§ **RECORDS SUPPLIED**:
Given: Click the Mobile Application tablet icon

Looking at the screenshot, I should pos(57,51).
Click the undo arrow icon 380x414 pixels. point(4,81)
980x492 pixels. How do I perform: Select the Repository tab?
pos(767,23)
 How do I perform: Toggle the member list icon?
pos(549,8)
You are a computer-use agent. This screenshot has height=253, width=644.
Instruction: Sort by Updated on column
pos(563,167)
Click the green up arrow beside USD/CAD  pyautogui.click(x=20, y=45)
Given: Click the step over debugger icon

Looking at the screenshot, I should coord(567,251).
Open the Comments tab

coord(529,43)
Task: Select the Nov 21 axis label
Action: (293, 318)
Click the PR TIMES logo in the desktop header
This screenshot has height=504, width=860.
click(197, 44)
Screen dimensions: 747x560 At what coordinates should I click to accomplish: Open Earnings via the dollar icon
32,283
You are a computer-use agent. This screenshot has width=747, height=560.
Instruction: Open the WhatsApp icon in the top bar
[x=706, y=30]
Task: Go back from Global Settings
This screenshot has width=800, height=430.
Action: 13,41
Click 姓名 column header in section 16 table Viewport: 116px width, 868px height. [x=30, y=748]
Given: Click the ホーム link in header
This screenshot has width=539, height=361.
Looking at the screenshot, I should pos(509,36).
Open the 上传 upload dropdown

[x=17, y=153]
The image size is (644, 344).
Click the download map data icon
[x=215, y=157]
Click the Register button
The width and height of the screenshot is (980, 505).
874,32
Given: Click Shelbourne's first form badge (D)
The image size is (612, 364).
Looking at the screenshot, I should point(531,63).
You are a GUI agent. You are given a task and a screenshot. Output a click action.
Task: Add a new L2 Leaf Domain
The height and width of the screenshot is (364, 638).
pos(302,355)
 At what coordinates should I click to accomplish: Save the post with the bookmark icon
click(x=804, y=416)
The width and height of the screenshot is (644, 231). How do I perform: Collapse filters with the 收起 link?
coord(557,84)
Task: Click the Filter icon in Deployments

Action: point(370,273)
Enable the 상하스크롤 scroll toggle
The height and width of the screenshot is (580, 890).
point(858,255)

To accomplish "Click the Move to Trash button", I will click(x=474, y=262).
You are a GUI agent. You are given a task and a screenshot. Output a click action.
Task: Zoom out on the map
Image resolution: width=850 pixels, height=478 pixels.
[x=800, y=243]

§ **EXERCISE DESCRIPTION**: Everything from the line holding "The width and height of the screenshot is (644, 231)." through the final line of the material must be given again exactly, and nothing outside that stretch.

§ **ANSWER BELOW**:
The width and height of the screenshot is (644, 231). How do I perform: Collapse filters with the 收起 link?
coord(557,84)
Task: Click the Filter icon in Deployments

Action: point(370,273)
Enable the 상하스크롤 scroll toggle
The height and width of the screenshot is (580, 890).
point(858,255)

To accomplish "Click the Move to Trash button", I will click(x=474, y=262).
You are a GUI agent. You are given a task and a screenshot. Output a click action.
Task: Zoom out on the map
Image resolution: width=850 pixels, height=478 pixels.
[x=800, y=243]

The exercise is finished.